38 comments to Trade is a good thing

  • In addition, how is China expected to buy is Oil, Petrol and other commodities denominated and settled in US Dollars unless it has the US Dollars to pay for them. For China, direct economic trade with the United States is the easiest way to achieve this.

    What is China expected to do? Beg for Dollars?

  • Johnathan Pearce (London)

    John, I doubt the people beating up on China know, or care. I mean, foreigners selling us stuff are unfair!

  • CaptDMO

    Oh yeah, durable domestic goods, like John Deere tractors, and Electrolux appliances.
    China? Junk? you bet.

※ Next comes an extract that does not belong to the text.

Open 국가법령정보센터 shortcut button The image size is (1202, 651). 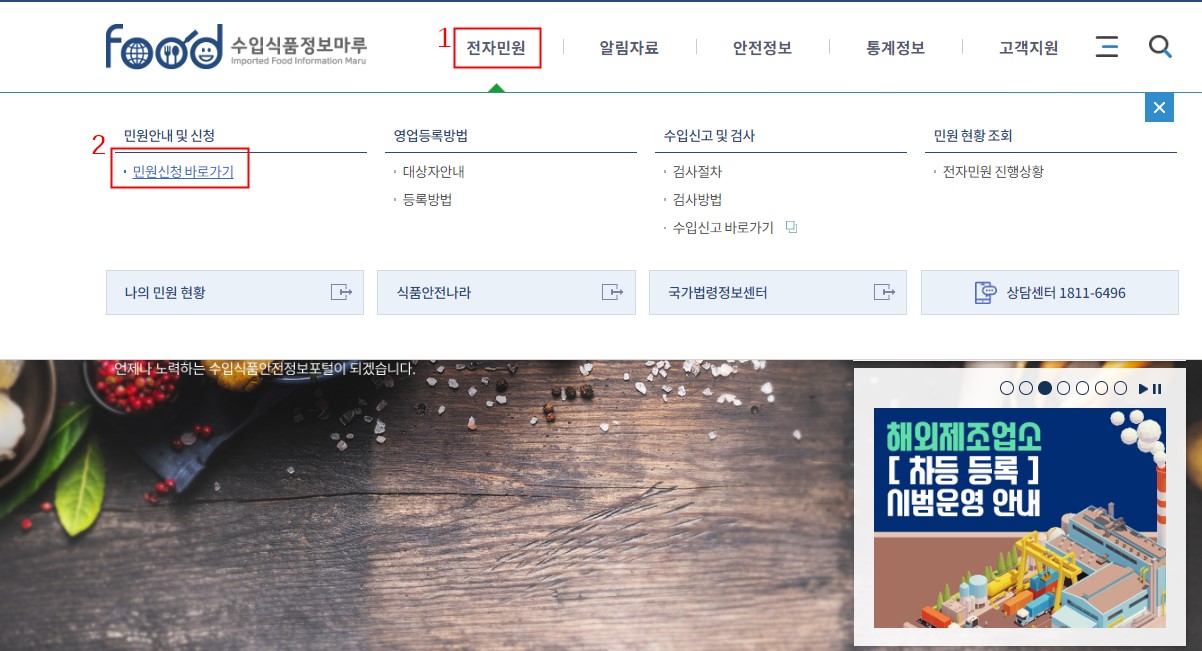(x=778, y=293)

I’d feel better if the junk had higher value as raw material when recycled.
    Personally, I keep my eye out for “Pacific Rim”, South of the (US) Boarder (SWIMMING in dollars), and Canadian, foreign mining, machine, and unskilled “assembly” and shipping.
    I don’t expect China to beg for dollars, like Venezuelan manufacturers have to do, I expect them to trade (ie)soft drinks, crappy food franchises,grain based snack foods, and a few mothballed submarines, for LOTS of mediocre vodka and gas/oil for “our allies”.
    Maybe a few “resort Islands” with brand new landing strips?

  • RRS

    Gee, by now (as all teeth are getting longer) those who tarry here must be well aware that perceptions, not facts, predominate in the Res Publicae of the Western World.

  • Runcie Balspune

    Same applies to the UK, manufacturing has never really been in decline here either despite the persistent myths, UK goods still occupy a valued spot in many product lines, albeit made with less people and more expensive.

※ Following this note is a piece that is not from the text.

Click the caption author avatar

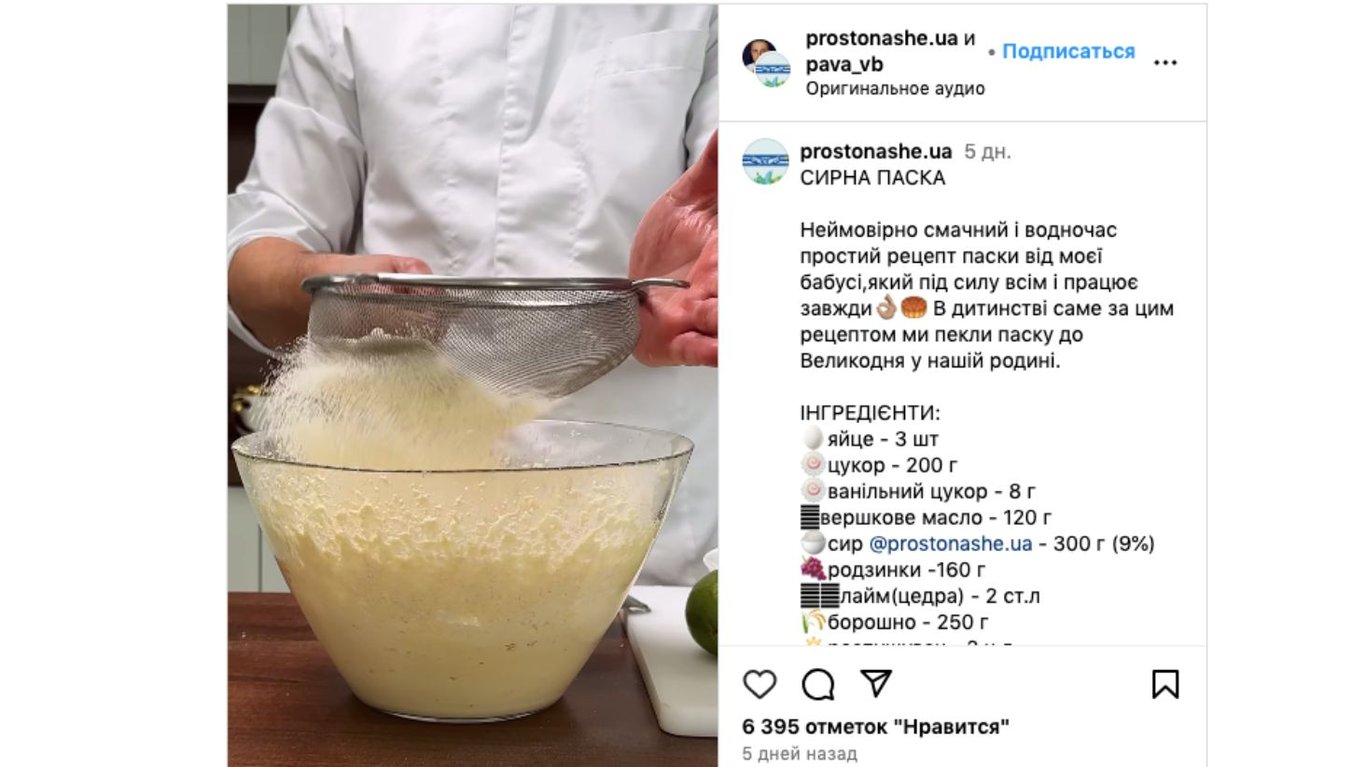[766, 161]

    On the subject of trade deficits, the best way to equalize them is to trade, the underlying objection is that Trump, Sanders et al don’t want to be “equal” with Chinese, in some perverse fascist identity. Equally the Chinese are having to come to terms with the same concepts, and they are also learning how to trade properly, consider how they screwed up the rare earth mineral monopoly through state controlled quotas, now they have lost that trade advantage almost entirely, time to trust the invisible hand not the one holding a little red book.

    Is there actually anything bad that comes out of free-market trade?

  • Fraser Orr

    Something I have never really understood is the complaint that I hear a lot from politicians that China is manipulating their currency to undervalue the yuan. I don’t understand why that is a problem at all. For sure currency manipulation is a very real thing, after all President Obama did exactly that when he printed two trillion dollars to save us from a recession, supposedly anyway.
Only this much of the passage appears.